The man who is conscious of his sins is greater than he who profits the whole world by the sight of his countenance. The man who sighs over his soul for but one hour is greater than he who raises the dead by his prayer while dwelling amid many men.
The view we take of our Savior's dispensation is the view of the holy fathers who preceded us. By reading their works we equip our own mind to follow them and to introduce no innovation into Orthodoxy.
Be despised and rejected in your own eyes, and you will see the glory of God within yourself. For where humility blossoms, there God’s glory bursts forth.
Walk before God in simplicity, and not in subtleties of the mind. Simplicity brings faith; but subtle and intricate speculations bring conceit; and conceit brings withdrawal from God.
When it is needful that a person be humbled, then not only the Superior, the sisters, strangers and near ones, but even all creation, according to the words of St. Isaac the Syrian, will rise up against that person.
Love of God proceeds from conversing with him; this conversation of prayer comes about through stillness, and stillness comes with the stripping away of the self.
How can one say that a man has attained purity? - When he sees all men as being good, and when none appears to him to be unclean and defiled - then he is indeed pure in heart.
For forgiveness of sins is most efficaciously prayed for with almsgiving and fasting, and supplications that are winged by such aids mount swiftly to God’s ears; since it is written, 'the merciful man doeth good to his own soul' (Prov. xi. 17), and nothing is so much a man’s own as that which he spends on his neighbor.

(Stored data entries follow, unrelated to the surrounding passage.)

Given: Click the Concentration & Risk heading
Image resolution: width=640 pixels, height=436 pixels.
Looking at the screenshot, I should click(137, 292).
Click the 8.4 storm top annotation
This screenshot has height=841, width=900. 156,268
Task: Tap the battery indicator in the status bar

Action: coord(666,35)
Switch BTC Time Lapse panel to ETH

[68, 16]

For that part of his material possessions with which he ministers to the needy, is transformed into eternal riches, and such wealth is begotten of this bountifulness as can never be diminished or in any way destroyed, for 'blessed are the merciful, for God shall have mercy on them' (Matt. v.7), and He himself shall be their chief Reward, who is the Model of His own command.
As for uprooting your passions, begin with self-reproach and with awareness of your own weaknesses; and consider yourself to be deserving of afflictions.

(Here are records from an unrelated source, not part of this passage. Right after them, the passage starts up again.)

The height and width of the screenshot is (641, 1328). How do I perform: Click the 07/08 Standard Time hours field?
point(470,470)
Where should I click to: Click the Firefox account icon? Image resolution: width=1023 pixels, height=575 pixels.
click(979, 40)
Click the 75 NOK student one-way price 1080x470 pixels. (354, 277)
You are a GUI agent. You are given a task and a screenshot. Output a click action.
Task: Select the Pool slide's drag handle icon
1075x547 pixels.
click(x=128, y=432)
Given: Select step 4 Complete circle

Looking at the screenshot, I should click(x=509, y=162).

Ever let mercy outweigh all else in you. Let our compassion be a mirror where we may see in ourselves that likeness and that true image which belong to the Divine nature and Divine essence. A heart hard and unmerciful will never be pure.

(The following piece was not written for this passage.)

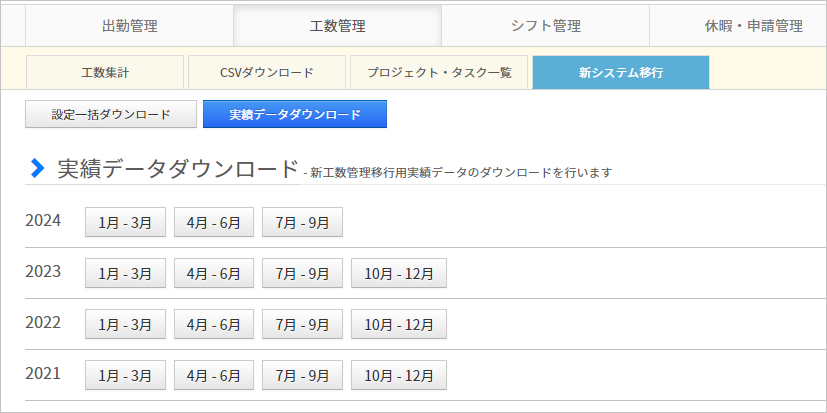Image resolution: width=827 pixels, height=413 pixels.
Task: Open the 休暇・申請管理 tab
Action: (x=738, y=26)
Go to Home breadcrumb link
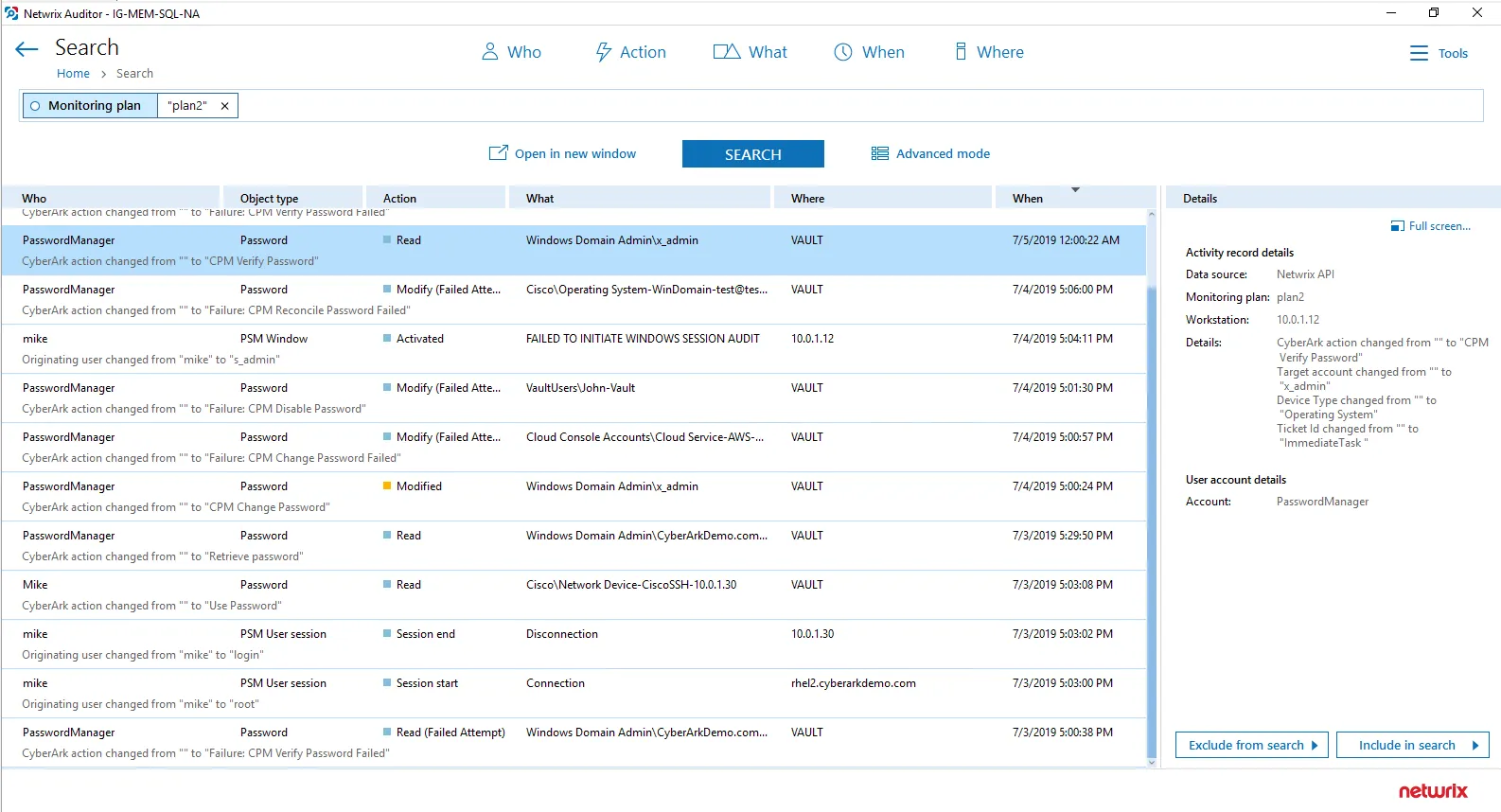 pos(73,74)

There is nothing more efficacious against the wiles of the devil, dearly beloved, than the kindness of forgiveness, and the bountifulness in charity, by means of which sin is either avoided or overcome.
Let us love silence till the world is made to die in our hearts. Let us always remember death, and in this thought draw near to God in our heart--and the pleasures of this world will have our scorn.
As soon as a man becomes humble, mercy is not slow to envelop him. Then the heart is aware of God’s help, and acquires a certain power of assurance (in God) which arises in it. And when a man is aware that God’s help is actually assisting him, his heart becomes filled with faith in very truth.
Apostolic teaching, Beloved, exhorts us that we put off the old man with his deeds (Eph. iv. 22; Col. iii. 9), and renew ourselves from day to day by a holy manner of life. For if we are the temple of God, and if the Holy Spirit is a Dweller in our souls, as the Apostle says: You are the temple of the living God (II Cor. vi. 16); we must then strive with all vigilance that the dwelling of our heart be not unworthy of so great a Guest.
The cross is the door to mysteries. Through this door the intellect makes entrance in to the knowledge of heavenly mysteries. The knowledge of the cross is concealed in the sufferings of the cross. And the more our participation in its sufferings, the greater the perception we gain through the cross. For, as the Apostle says, `As the sufferings of Christ abound in us, so our consolation also aboundeth by Christ.'
It is just as shameful for lovers of the flesh and the belly to search out spiritual things as it is for a harlot to discourse on chastity. A body suffering grave illness shuns fatty foods and abhors them; and likewise, a mind occupied with worldly affairs cannot approach the inquiry into things of God. A fire cannot be ignited with wet wood, nor can the divine fervor be kindled in a heart that loves ease.